:: Information

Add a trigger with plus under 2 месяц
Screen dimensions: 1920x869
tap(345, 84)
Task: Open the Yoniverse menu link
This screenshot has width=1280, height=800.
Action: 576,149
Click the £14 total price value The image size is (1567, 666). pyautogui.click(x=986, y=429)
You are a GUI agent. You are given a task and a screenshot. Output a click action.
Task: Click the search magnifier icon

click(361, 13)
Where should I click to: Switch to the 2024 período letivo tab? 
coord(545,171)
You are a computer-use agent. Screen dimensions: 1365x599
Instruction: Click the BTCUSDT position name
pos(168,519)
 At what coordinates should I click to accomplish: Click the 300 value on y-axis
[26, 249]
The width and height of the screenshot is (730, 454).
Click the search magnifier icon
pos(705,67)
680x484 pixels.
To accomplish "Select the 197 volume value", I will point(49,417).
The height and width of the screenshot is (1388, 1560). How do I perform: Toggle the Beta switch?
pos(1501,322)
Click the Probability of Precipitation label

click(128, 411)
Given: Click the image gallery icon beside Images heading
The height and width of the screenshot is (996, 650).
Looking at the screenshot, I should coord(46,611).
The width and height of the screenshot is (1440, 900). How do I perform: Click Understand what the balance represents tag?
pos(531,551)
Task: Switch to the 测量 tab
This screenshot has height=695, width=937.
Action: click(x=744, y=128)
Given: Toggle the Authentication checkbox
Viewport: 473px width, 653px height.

::::

# What is needed
Retype the entries above. Match them exactly.

# Solution for this task
Add a trigger with plus under 2 месяц
Screen dimensions: 1920x869
tap(345, 84)
Task: Open the Yoniverse menu link
This screenshot has width=1280, height=800.
Action: 576,149
Click the £14 total price value The image size is (1567, 666). pyautogui.click(x=986, y=429)
You are a GUI agent. You are given a task and a screenshot. Output a click action.
Task: Click the search magnifier icon

click(361, 13)
Where should I click to: Switch to the 2024 período letivo tab? 
coord(545,171)
You are a computer-use agent. Screen dimensions: 1365x599
Instruction: Click the BTCUSDT position name
pos(168,519)
 At what coordinates should I click to accomplish: Click the 300 value on y-axis
[26, 249]
The width and height of the screenshot is (730, 454).
Click the search magnifier icon
pos(705,67)
680x484 pixels.
To accomplish "Select the 197 volume value", I will point(49,417).
The height and width of the screenshot is (1388, 1560). How do I perform: Toggle the Beta switch?
pos(1501,322)
Click the Probability of Precipitation label

click(128, 411)
Given: Click the image gallery icon beside Images heading
The height and width of the screenshot is (996, 650).
Looking at the screenshot, I should coord(46,611).
The width and height of the screenshot is (1440, 900). How do I perform: Click Understand what the balance represents tag?
pos(531,551)
Task: Switch to the 测量 tab
This screenshot has height=695, width=937.
Action: click(x=744, y=128)
Given: Toggle the Authentication checkbox
Viewport: 473px width, 653px height.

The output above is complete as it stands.